*GIVEN TASK*.
Reproduce the entries word for word, from the very first line through the line containing "I will 766,81.".

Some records
---*---

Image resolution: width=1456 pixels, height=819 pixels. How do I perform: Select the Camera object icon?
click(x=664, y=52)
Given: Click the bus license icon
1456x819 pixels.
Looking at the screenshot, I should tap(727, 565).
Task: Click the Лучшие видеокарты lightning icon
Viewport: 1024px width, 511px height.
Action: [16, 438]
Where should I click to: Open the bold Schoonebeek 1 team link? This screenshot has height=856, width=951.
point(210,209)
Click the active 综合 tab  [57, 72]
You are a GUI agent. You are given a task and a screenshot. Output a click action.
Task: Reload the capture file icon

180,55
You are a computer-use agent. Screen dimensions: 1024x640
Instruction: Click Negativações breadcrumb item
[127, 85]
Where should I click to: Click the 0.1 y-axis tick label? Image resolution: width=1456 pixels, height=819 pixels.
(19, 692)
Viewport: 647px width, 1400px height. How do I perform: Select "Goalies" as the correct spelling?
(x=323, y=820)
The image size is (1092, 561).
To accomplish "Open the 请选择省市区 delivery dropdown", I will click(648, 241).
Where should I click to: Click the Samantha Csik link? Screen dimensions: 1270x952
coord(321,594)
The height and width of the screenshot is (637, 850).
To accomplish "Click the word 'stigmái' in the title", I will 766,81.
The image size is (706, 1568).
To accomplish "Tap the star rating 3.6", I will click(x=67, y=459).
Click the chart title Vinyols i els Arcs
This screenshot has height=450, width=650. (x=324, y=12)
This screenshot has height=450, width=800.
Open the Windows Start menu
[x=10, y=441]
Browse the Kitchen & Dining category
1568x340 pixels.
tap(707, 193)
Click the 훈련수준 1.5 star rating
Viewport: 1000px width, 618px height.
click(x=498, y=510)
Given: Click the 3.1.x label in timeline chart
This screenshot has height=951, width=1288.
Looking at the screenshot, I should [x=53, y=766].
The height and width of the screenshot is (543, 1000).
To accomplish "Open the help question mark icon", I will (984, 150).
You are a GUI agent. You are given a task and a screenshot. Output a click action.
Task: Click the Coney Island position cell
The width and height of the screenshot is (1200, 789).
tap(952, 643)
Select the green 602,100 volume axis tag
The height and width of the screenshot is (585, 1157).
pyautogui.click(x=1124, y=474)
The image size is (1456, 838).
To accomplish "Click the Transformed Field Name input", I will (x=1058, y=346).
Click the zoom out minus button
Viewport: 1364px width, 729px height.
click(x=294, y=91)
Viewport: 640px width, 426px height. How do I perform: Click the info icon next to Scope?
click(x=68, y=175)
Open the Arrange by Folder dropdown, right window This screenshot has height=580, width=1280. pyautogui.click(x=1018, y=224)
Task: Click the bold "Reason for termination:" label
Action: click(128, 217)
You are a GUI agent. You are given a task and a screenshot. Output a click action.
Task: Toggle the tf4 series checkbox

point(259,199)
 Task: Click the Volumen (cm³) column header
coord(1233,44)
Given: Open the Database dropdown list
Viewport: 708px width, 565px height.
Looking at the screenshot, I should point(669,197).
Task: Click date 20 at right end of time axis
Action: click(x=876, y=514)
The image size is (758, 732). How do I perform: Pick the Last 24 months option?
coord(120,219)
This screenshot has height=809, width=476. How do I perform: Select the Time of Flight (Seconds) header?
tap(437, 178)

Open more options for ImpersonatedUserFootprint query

---*---

*FINAL ANSWER*.
Image resolution: width=1456 pixels, height=819 pixels. How do I perform: Select the Camera object icon?
click(x=664, y=52)
Given: Click the bus license icon
1456x819 pixels.
Looking at the screenshot, I should tap(727, 565).
Task: Click the Лучшие видеокарты lightning icon
Viewport: 1024px width, 511px height.
Action: [16, 438]
Where should I click to: Open the bold Schoonebeek 1 team link? This screenshot has height=856, width=951.
point(210,209)
Click the active 综合 tab  [57, 72]
You are a GUI agent. You are given a task and a screenshot. Output a click action.
Task: Reload the capture file icon

180,55
You are a computer-use agent. Screen dimensions: 1024x640
Instruction: Click Negativações breadcrumb item
[127, 85]
Where should I click to: Click the 0.1 y-axis tick label? Image resolution: width=1456 pixels, height=819 pixels.
(19, 692)
Viewport: 647px width, 1400px height. How do I perform: Select "Goalies" as the correct spelling?
(x=323, y=820)
The image size is (1092, 561).
To accomplish "Open the 请选择省市区 delivery dropdown", I will click(648, 241).
Where should I click to: Click the Samantha Csik link? Screen dimensions: 1270x952
coord(321,594)
The height and width of the screenshot is (637, 850).
To accomplish "Click the word 'stigmái' in the title", I will 766,81.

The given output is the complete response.